I have a project converted from 18.104.22.168 to 2.5. In 2.5 i'm having troubles understanding the new security setup. I have a entity called "Customer" with same attributes like name / street ect. This entity derives (or generalization) of the entity Administration.Account. When I create a new customer with the user MxAdmin the system works perfect. But if I login with a different account the system always gives me a security error that the user isn't allowed to create an entitiy called Customer. I set all the obvious access on the objects... but without any results. My test user can edit accounts but can't create them. Do i miss something or is it simply not possible in 2.5 to create user accounts without having to log in as MxAdmin.

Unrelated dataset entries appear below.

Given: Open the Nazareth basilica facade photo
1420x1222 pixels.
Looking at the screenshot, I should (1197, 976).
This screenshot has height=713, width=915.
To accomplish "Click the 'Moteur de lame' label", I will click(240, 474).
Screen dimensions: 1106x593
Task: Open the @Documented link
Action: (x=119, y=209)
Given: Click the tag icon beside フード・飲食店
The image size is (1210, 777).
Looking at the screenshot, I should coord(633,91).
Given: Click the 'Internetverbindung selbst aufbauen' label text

To create a new System.User object the current user needs to have all the user roles of the new users in its grantable roles.
You can define the grantable roles for each user role (see project - security - user roles). With this setting you define what roles a user with this user role can grant to another (e.g. a new) user.
This behaviour did also exist in 2.4, but maybe you have to configure it again because you changed your inheritance structure by inheriting from Administration.Account.
Johan den Haan
Go to Project > Security ( I assume that the security level is set to production and the security is checked).
Is the project status complete ?
Have you added the module role of the role that is allowed to create users to the user role (Second tab)?
When you have done that you go to the first tab (module status) and check for your module all settings?